She wanted to surprise her parents, spend a few free days at home, tell them what the first semester at a respected college feels like. Instead, Any Lucia Lopez Belloza’s trip ended in handcuffs, on a military base, in a Texas detention center, and finally in Honduras, a country she had not seen since childhood. And all of that despite a federal judge explicitly ordering that she was not allowed to leave Massachusetts or the United States. The sequence of events reads like a story that should not be possible, and yet it is bitter reality. On the morning of November 20, the 19-year-old stood at Boston airport with her ticket to Texas in hand, luggage checked, security cleared. A federal agent suddenly told her there was a problem with the boarding pass. Minutes later she found herself surrounded by armed ICE officers, without her phone, without a way out, completely surprised by what they told her: that there was a deportation order from 2015.

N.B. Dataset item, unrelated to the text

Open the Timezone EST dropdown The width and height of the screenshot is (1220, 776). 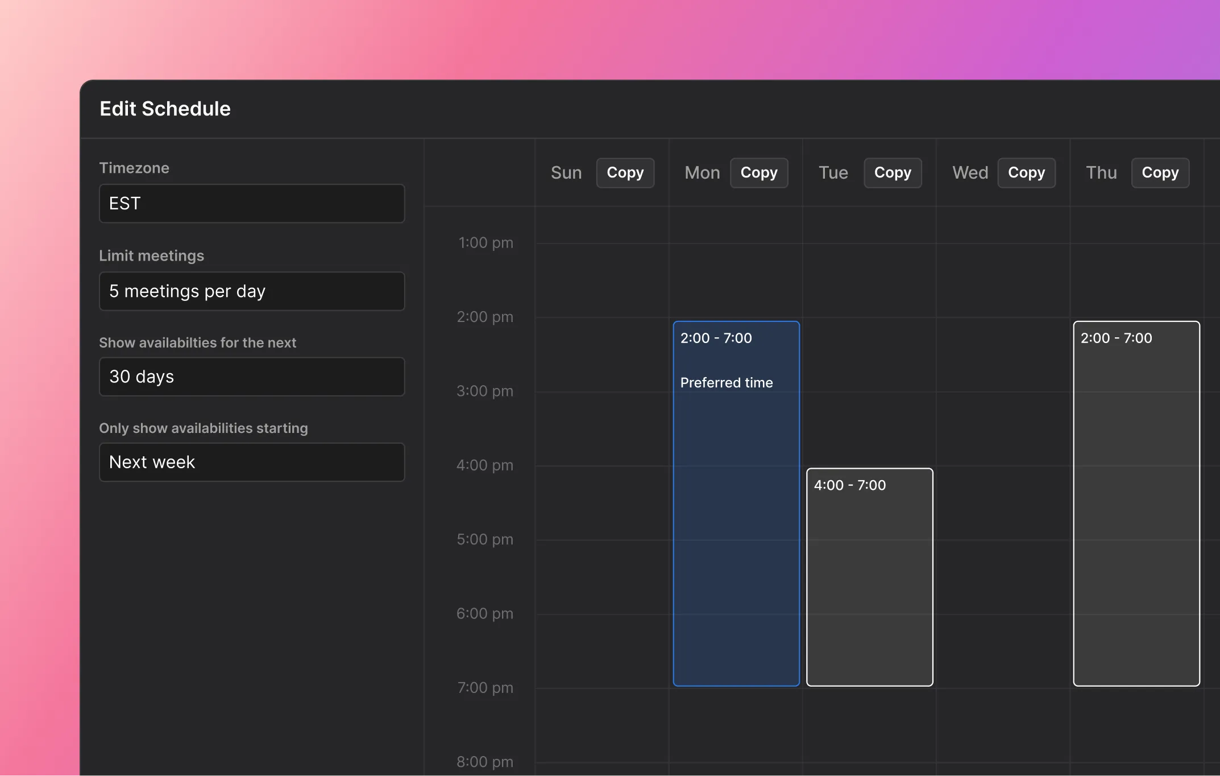(x=252, y=203)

Only, there is no evidence for that. The only entry that exists states that the case was closed in 2017. The alleged order ICE now refers to appears nowhere. Nevertheless, the agency treated the student as if she had deliberately ignored requirements for years. Within 48 hours she was moved through several facilities: from the Boston Processing Center to a military base, from there to a Texas detention center, and finally onto a plane to Honduras, shackled at her hands and feet.
Meanwhile, a judge had already issued an emergency order: for 72 hours the young woman was not allowed to leave the state or the country. That order was clear. ICE ignored it anyway. The agency remains silent. For the family in Austin, the first call from their daughter after days was a moment of shock. The father first thought it was a scam attempt, until he heard his daughter’s sobbing and realized that something unimaginable had happened. The family knew nothing about an old order. If it had existed, the father says, they would never have sent their daughter on the trip alone. Now the girl is sitting with her grandparents in Honduras. Her studies at Babson College, fought for with enormous effort and started full of hope, are now at risk. “I am losing everything,” she said, and it does not sound like a phrase one says lightly, but like a sober conclusion.

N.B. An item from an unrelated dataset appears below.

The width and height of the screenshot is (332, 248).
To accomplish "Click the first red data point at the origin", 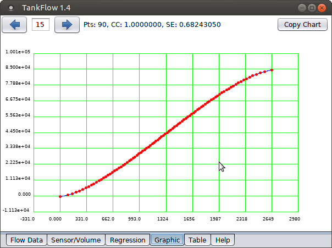I will (x=60, y=196).

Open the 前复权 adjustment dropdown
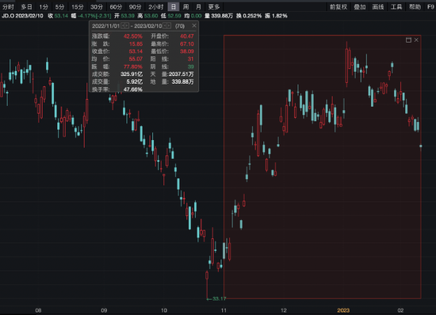(x=338, y=7)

The case would already be a scandal on its own, but it is part of a growing number of proceedings in which speed is placed above law, political toughness above care. In the meantime, she was able to rely on attorney Todd Pomerleau, who is also involved in the case of Bruna Ferreira, the mother of the nephew of press secretary Karoline Leavitt, whose alleged “battery” has not appeared in any public registry to this day. Because it simply does not exist. In that case it was Michael Leavitt, the press secretary’s brother and Ferreira’s former fiancé, who suddenly “remembered” that they had indeed lived together at the time, something that was impossible to overlook given the family photos. But the workload has long reached its limit, and it gets worse every day as the cases pile up. We currently have well over 600 cases on our desks, and for every one completed, two new ones come in.

Michael Leavitt, Michael Leavitt Junior and Bruna Ferreira - See also our article: “The mother of Karoline Leavitt’s nephew in ICE custody” - at the link: https://kaizen-blog.org/en/die-mutter-von-karoline-leavitts-neffen-in-ice-haft/
In the end, the picture looks very different, much more sober: authorities that do not respond to warnings, a court order that is ignored, and families pulled out of their everyday lives within hours. For those affected, this is not about headlines or public toughness, but about lost chances, ruined plans, and the realization that a single form or a single wrong decision is enough to push an entire life off track. Any Lucia Lopez Belloza wanted to fly home to make her family happy. Instead, her case shows how a system works that no longer exercises control, but causes harm without restraint. And that is the truly disturbing part of this story: that it can happen again at any time.